My condolences to you. It is a pity that we have to grieve the loss of loved ones. 🙁

Mein herzliches Beileid.
Ich wünsche euch viel Kraft für die kommende schwere Zeit sowie stets schöne, fröhliche Erinnerungen an die wunderbaren Momente, die eure Nanny euch geschenkt hat.
Herzliche Grüße,
Chriddi

 2 years ago 

Vielen Dank, I think that the photo I've shared will always be my favourite memory 🙂

It's a really nice one... 😊
Hugs to all the gorillas!

I am so sorry about your loss.

 2 years ago 

I'm so sorry — my condolences to the whole gorilla contingent! No matter how "prepared" we may think we are, that will always be an "abstract" that's nothing like the actual thing.

The only positive light we can shine on a moment like this is knowing that our relatives will always be with us, in our hearts, minds and souls.

 2 years ago 

Thank you and you're absolutely correct. She'll always be with me.

I'm sorry for your loss. I hope she finds eternal happiness wherever she goes.

I get strength knowing that the-nanny-gorilla and the-grandad-gorilla are together again.

Ameen 🙏 😞 😢

I am really sorry to hear about your loss, I had a feeling that something is wrong as we have not heard anything from you last couple of days. But I hoped that you decided to get off Internet and just spend weekend with your family. It is difficult for little kids to understand but the good things they grow up and as we say the time heal.

My sincere condolence to you and your family .

Condolences :(

 2 years ago 

Good evening @the-gorilla I am really sorry for your loss. The memories remain forever and they are certainly something that nothing and nobody can take away from us. It is just too early for the-toddler-gorilla to understand what really happened. When he does he will have the why questions. He will keep talking about the-nanny-gorilla and keep mentioning her wondering why everybody else feels sad when he does. Based on my experience as long as you keep talking about her and what happened, this is good enough because some people just shut down and avoid the topic. Please don't as this makes it even more confusing for a child. Be strong.

 2 years ago (edited)

When we first tried to tell him, he asked "Why?"

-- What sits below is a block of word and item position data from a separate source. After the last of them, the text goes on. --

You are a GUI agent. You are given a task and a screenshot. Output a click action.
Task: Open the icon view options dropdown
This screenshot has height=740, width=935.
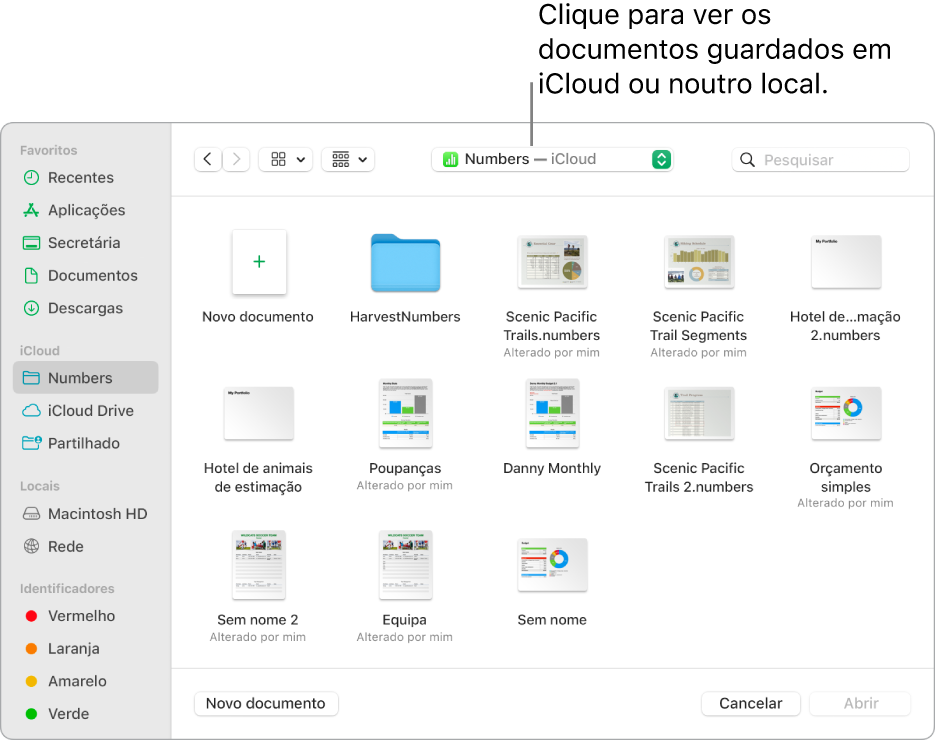[285, 159]
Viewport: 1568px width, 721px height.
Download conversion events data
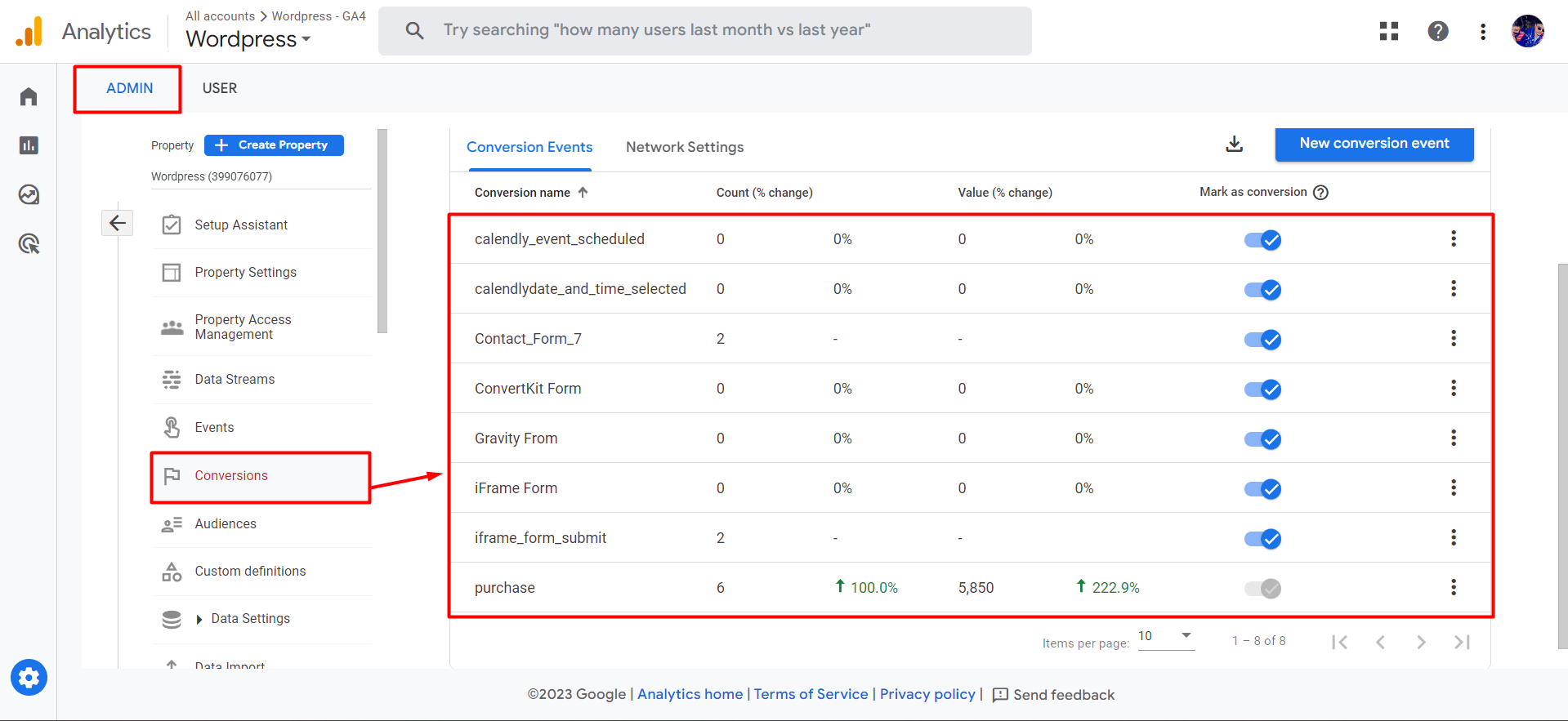point(1234,145)
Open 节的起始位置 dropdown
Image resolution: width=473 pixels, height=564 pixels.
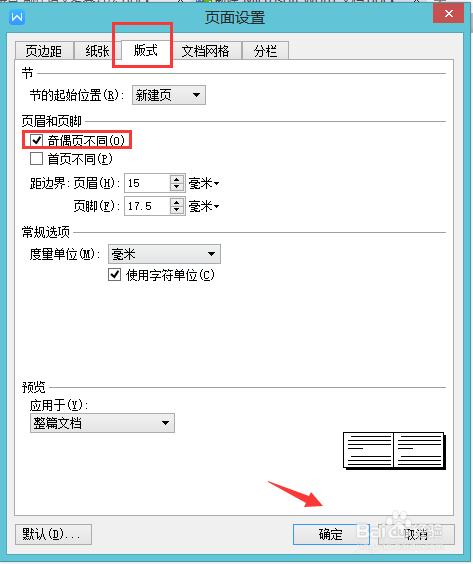coord(169,95)
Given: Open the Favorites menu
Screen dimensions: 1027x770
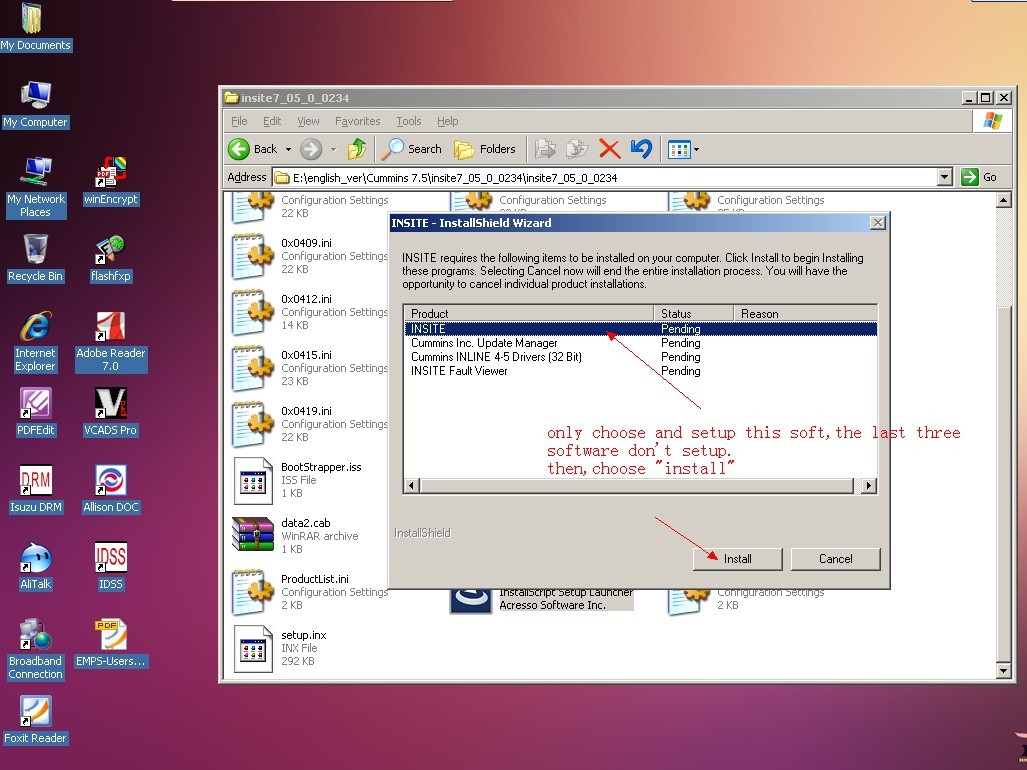Looking at the screenshot, I should point(357,121).
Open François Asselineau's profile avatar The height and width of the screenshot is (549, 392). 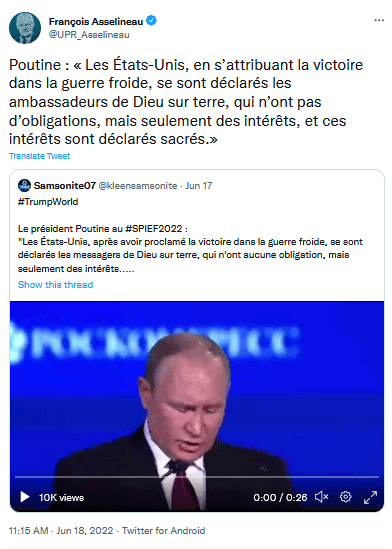25,28
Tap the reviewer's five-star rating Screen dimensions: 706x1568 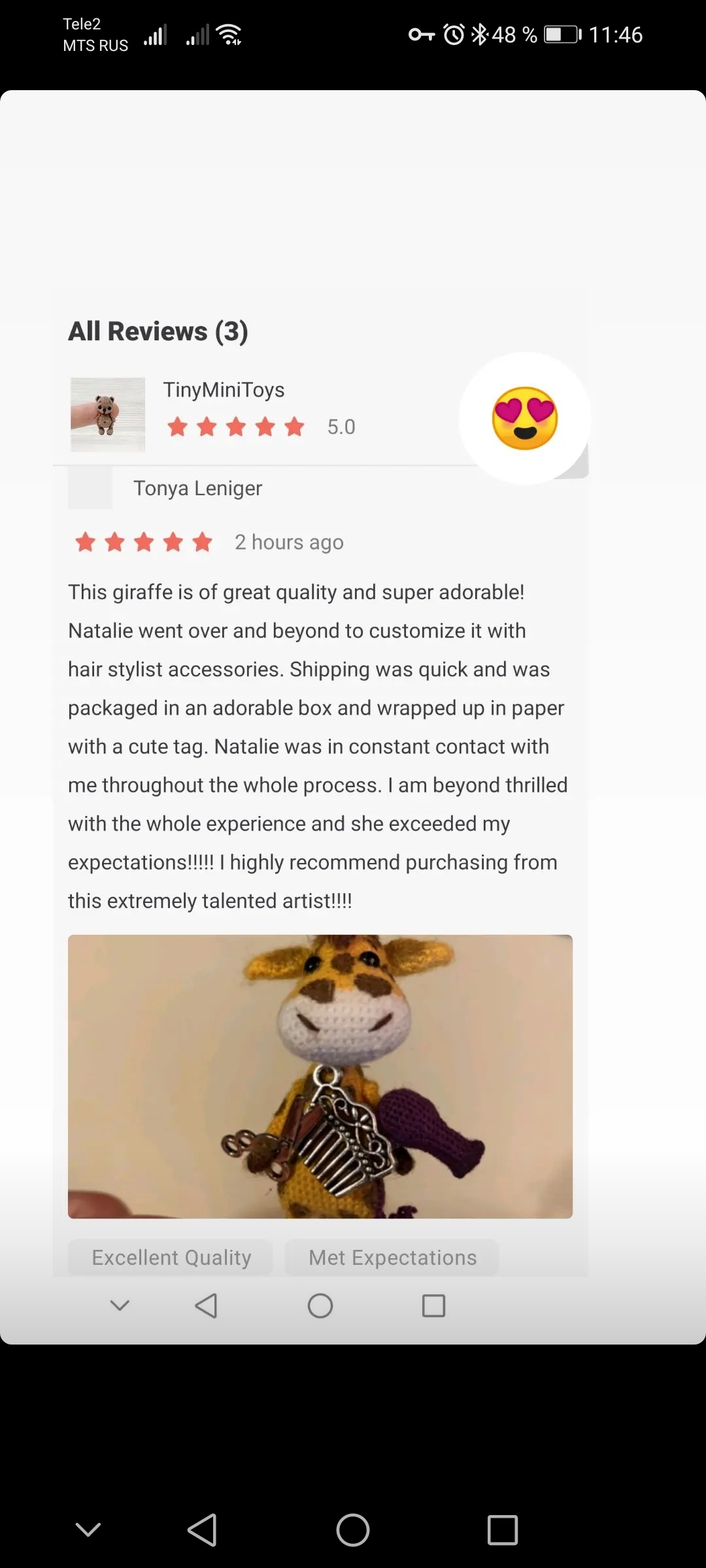pyautogui.click(x=144, y=542)

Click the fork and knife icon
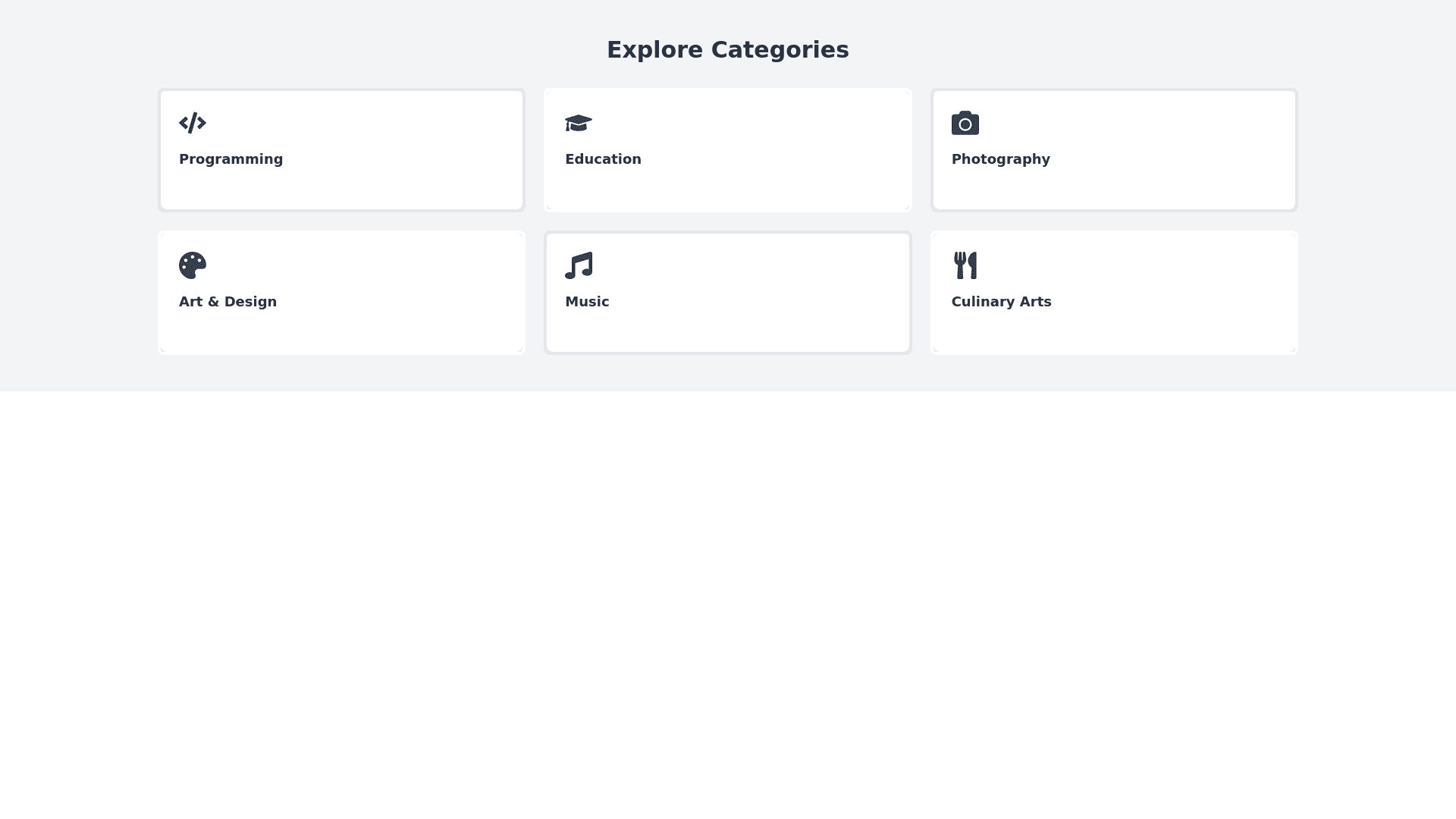pos(965,265)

Then we told him she's gone to heaven to be with the-grandad-gorilla. He asked:

"Kevin the postman?"

🤷🏼‍♂️

 2 years ago 

Oh dear. Kids have great imagination and manage to simplify things and come up with even a reasonable explanation based on everything around them. So I guess this is to do with something he watched or picked up adults or other kids talk about. I am sending him a virtual hug.

My friend, I am very sorry for the loss of your loved one in the family.